For the lines from the one with "Image resolution: width=1280" to the end of the listing below, both ends included, give an exact copy and nothing more. Do not copy pictures.

***** Task inputs

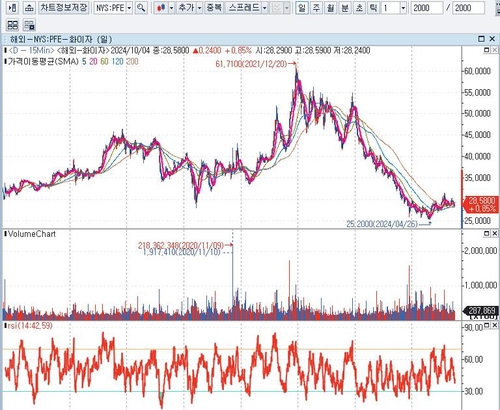Click the 2000 bar count input field
Screen dimensions: 500x410
[x=427, y=8]
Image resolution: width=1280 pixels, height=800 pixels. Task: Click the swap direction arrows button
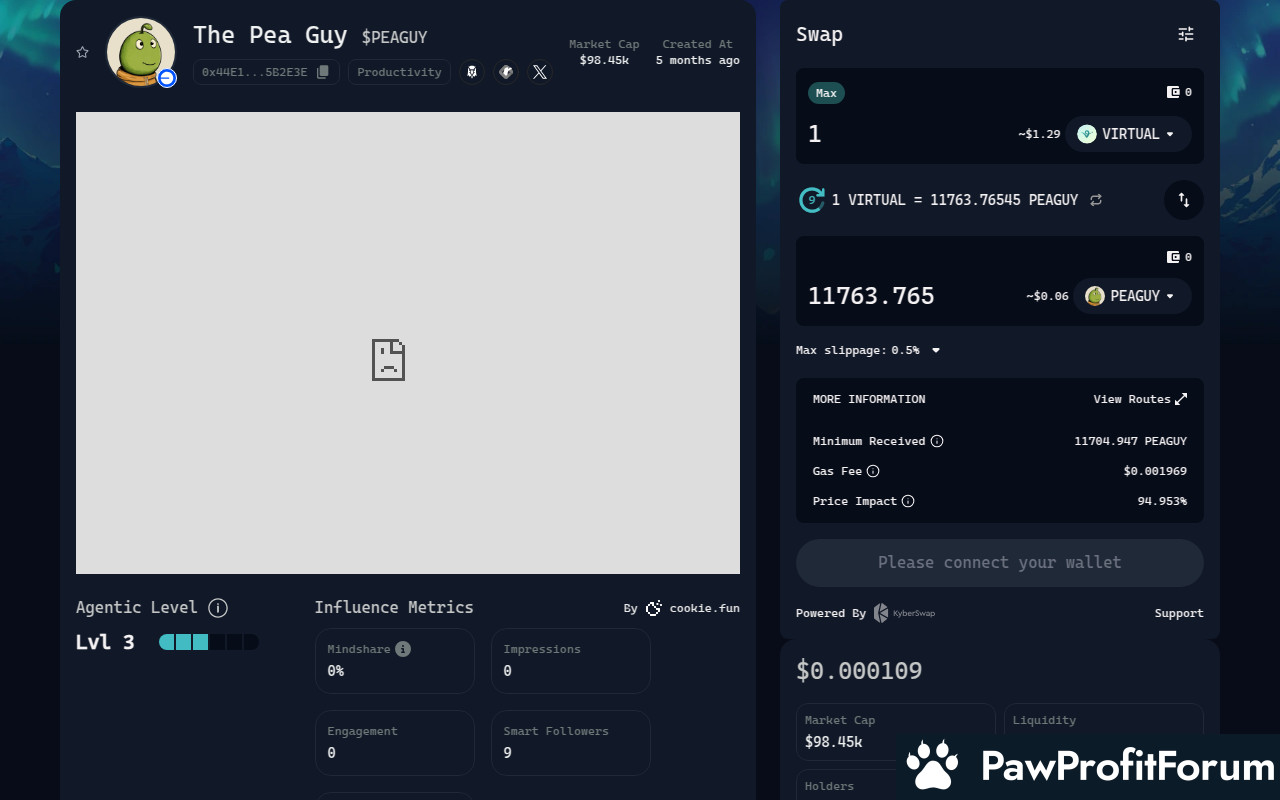1184,200
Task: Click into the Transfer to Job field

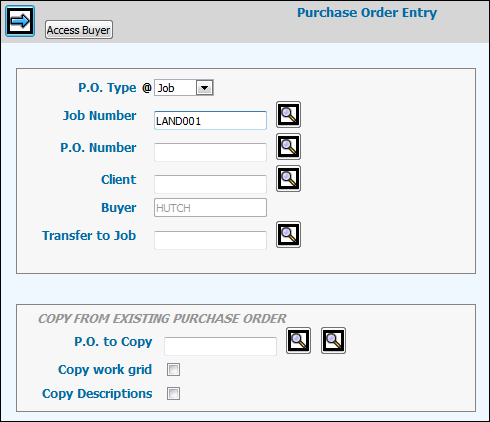Action: click(210, 240)
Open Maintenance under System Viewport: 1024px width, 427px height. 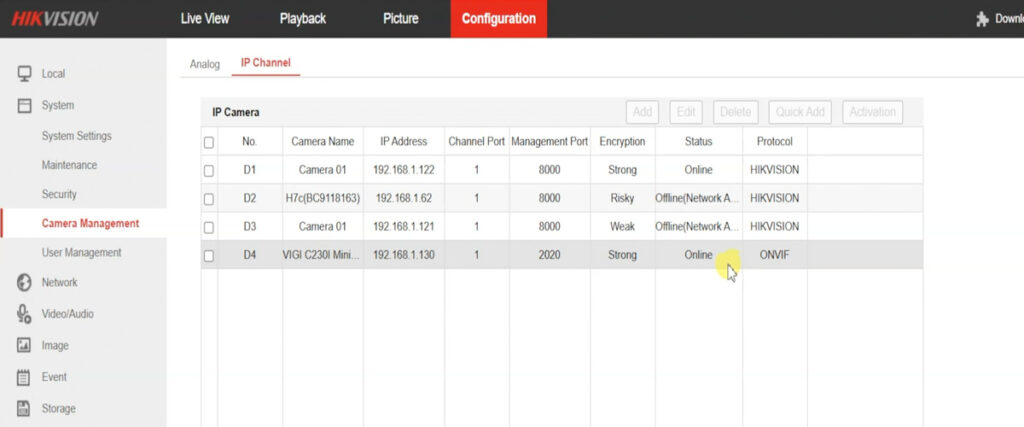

**********

▸ **Answer to the exercise**:
Image resolution: width=1280 pixels, height=800 pixels. Task: Click the swap direction arrows button
1184,200
Task: Click into the Transfer to Job field

Action: click(210, 240)
Open Maintenance under System Viewport: 1024px width, 427px height. 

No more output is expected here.